++++ PASSAGE SHOWN ++++

Here are two more University of Minnesota freshmen football players after they submitted to being shaved.
What you’re about to see below is a series of other firsthand accounts, written by rookie athletes and high school and college freshmen, describing their experiences when upperclassmen and veteran team members took electric clippers and carved bizarre patterns into their hair – and then required them to wear those embarrassing haircuts for days or weeks afterward.
You’d expect it to be a pretty awful experience, right? Well, get ready for a major shock.
On the contrary, almost ALL of these victims said they were intensely proud of their initiation haircuts – and intensely proud of themselves for having the guts to endure a little embarrassment wearing those mutilated haircuts in public.
A surprising number of the high school and college victims described it as an exciting, life-changing experience that gave them a powerful, new, outgoing self-confidence, often turning shy young men into the life of the party.
Most boys growing up tend to be a bit shy – some painfully so. But after you’ve been forced to attract stares by walking around town for a couple of weeks with a humiliating haircut, hardly anything else is ever again going to embarrass you. So the initiation haircut can surprisingly be a very valuable, healthy welcome to manhood.
BASEBALL FRESHMEN GET NEW TRIMS
[Here’s a student newspaper account of baseball team initiation haircut fun at a Southern church-affiliated university]
“There is definitely a new faux pas on this campus. Two words: bad haircut.
“Having a hard time imagining some big, macho guys that all have coincidently bad haircuts? Allow me to explain.
“Every year, the university baseball team does a form of “freshman initiation” where it thinks of the worst possible do’s for the new players. This year, the seniors did not take their task lightly in embarrassing the poor freshmen.
“According to the older players, this tradition is a part of the freshmen gaining the respect from their veteran teammates and handling it with a smile, whether it is genuine or not.
“They all knew it was coming, but on Monday the eight youngsters walked in the locker room to find several hair trimmers lined up, and they automatically knew what was about to happen. Nervously, they took their seats and allowed their teammates to go to work on their hair with complete freedom.
“While there were laughs and jokes on the older side, the freshmen bit their tongues and toughed it out.

++++

Extend the account of team initiation haircuts above, picking up right after its final sentence.

++++ DATASET ENTRIES ++++

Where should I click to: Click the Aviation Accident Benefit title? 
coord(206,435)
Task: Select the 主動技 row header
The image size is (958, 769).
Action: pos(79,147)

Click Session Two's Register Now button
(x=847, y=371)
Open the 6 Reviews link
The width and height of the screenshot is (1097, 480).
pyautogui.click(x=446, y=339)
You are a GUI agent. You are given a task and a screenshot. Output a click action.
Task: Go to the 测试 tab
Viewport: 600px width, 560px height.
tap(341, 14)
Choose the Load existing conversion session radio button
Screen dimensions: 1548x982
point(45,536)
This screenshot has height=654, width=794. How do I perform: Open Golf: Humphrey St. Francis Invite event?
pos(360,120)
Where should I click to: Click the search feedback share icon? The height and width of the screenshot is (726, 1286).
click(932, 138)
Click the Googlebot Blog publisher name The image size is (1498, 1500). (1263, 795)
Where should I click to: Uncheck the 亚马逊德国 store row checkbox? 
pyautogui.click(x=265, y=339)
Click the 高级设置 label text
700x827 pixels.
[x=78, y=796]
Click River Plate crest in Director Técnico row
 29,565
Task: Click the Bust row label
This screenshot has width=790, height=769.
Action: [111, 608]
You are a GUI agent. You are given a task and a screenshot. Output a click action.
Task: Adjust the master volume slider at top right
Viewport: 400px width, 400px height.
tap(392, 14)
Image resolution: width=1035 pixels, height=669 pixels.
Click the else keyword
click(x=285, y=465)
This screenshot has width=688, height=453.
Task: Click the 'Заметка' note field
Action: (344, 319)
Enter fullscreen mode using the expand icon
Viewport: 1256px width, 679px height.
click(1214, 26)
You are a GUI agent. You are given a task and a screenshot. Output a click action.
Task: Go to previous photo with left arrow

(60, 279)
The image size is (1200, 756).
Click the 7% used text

++++

__FINAL RESULT__
“These horrid hairstyles only had to last a little over 24 hours, yet they had to be worn around school for a full day (with no hats allowed) as well as flaunted at chapel in front of the entire student body.
“Conveniently, the baseball team sits in the front row, allowing their hair to be on display for everyone to see. From pictures trimmed into the backs of their heads, to Mohawks, to “old man cuts,” the boys wore it all.
“From what I have heard from the guys, they had a good attitude about it and knew that it is simply a part of being on the team.".
The girls on that campus think the initiation haircuts are very sexy. One posted this comment: "This was great!!! Its always a fun day when the freshman boys have this done to them.. I like it best when they have long hair…because then their “do’s” are even more hilarious!" Another girl posted this comment: "I SO wish I would have gotten to see that shaving. Good for them for biting their tongues and doing it,"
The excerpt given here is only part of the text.